現在、新しく挑戦していることはありますか?
中小企業診断士の勉強をしています。より深く経営をサポートできるよう、財務知識をさらに磨いていきたいですね。
弁護士になってから、最も大変だった時期はいつですか?
実務に就いた最初の1年です。3ヶ月の研修では分からないことばかりでしたが、周囲からは「プロ」として見られます。目の前のことに必死についていく毎日でした。
弁護士を目指したきっかけを教えてください。
もともと「手に職」をつけたい思いがありました。最初は小説家を夢見たこともありましたが、自分にはクリエイターよりロジカルな思考が向いていると自覚し、高校生の頃には弁護士を意識していました。
香川大学法学部ではどのように過ごしていましたか?
法学部のサークル「藍青会」に1年生から所属し、学業に励みました。先生方にもよく顔を覚えていただけるような学生だったと思います。
学外ではどのような活動をしていましたか?
さぬき市の男女共同参画プラン策定委員を務めるなど、積極的に学外の活動にも関わっていました。当時はそうした動き方をする学生が珍しかったかもしれません。
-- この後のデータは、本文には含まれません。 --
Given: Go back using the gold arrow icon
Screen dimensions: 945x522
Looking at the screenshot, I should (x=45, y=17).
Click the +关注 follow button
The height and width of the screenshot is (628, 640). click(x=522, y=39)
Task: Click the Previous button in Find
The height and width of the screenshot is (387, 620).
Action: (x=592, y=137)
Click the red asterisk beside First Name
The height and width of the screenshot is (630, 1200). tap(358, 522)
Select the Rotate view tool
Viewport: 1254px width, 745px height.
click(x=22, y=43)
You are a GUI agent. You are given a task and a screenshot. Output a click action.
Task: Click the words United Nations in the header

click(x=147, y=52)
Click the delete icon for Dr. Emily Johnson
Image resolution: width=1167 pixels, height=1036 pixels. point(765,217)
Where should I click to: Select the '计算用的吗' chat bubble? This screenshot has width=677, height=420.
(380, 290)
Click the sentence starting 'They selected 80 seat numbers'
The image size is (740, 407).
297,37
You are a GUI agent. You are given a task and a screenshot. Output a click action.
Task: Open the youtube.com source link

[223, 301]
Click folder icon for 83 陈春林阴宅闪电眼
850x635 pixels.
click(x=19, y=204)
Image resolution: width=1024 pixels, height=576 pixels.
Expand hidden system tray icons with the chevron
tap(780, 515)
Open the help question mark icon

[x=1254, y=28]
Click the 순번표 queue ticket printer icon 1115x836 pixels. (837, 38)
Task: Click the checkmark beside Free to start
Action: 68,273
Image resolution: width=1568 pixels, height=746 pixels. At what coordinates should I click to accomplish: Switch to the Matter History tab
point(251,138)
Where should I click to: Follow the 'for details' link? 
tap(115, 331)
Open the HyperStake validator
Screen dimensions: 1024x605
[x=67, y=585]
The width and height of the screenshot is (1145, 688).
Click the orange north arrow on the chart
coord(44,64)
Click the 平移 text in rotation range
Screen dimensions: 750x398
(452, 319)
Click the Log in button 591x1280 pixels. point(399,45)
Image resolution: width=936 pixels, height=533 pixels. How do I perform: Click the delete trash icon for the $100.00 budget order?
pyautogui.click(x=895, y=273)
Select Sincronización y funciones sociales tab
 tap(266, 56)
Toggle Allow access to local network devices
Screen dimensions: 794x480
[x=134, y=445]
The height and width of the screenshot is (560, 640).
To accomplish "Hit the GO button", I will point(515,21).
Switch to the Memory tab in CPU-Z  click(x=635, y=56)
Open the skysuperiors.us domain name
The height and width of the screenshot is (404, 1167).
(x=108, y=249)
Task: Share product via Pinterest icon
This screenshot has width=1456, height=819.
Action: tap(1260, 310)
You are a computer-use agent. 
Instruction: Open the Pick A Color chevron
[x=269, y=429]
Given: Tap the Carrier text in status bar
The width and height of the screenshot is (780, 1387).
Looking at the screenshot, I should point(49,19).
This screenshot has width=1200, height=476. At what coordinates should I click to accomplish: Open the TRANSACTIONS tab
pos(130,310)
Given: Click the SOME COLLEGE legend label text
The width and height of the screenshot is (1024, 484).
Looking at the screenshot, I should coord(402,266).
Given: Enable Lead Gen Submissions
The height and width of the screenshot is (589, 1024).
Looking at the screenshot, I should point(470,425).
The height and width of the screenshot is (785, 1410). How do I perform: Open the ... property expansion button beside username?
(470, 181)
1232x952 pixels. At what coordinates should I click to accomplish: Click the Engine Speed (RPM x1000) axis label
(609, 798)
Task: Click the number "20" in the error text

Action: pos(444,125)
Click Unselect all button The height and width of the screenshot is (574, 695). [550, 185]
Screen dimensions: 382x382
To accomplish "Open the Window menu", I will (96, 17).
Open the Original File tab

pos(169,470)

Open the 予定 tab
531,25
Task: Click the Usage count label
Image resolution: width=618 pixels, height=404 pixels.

一橋大学の法科大学院への進学エピソードを教えてください。
当時はまだ前例が少ない中での挑戦でしたが、先生方が力を尽くしてくださり、希望を叶えることができました。母校のサポートには今も感謝しています。
キャンパス内でお気に入りの場所はありましたか?
静かな場所より少し雑音がある方が集中できたので、オープンスペースをよく利用していました。学食よりもカフェで過ごすことが多かったですね。
趣味や休日の過ごし方を教えてください。
祖父が美術教師だった影響で、幼い頃から絵を描くのが好きでした。今も秋に休みを取って、各地の美術展を巡るのが毎年の楽しみです。
芸術系財団の理事も務められているそうですね。
はい。実は、会報誌に絵を描いていたことがご縁で理事を務めることになりました。思わぬところで特技が仕事や活動の幅を広げてくれています。
現在は非常勤講師として母校の教壇にも立たれていますが、いかがですか?
教える側の喜びを日々味わっています。学生たちの新鮮な視点に触れることで、私自身も刺激を受けています。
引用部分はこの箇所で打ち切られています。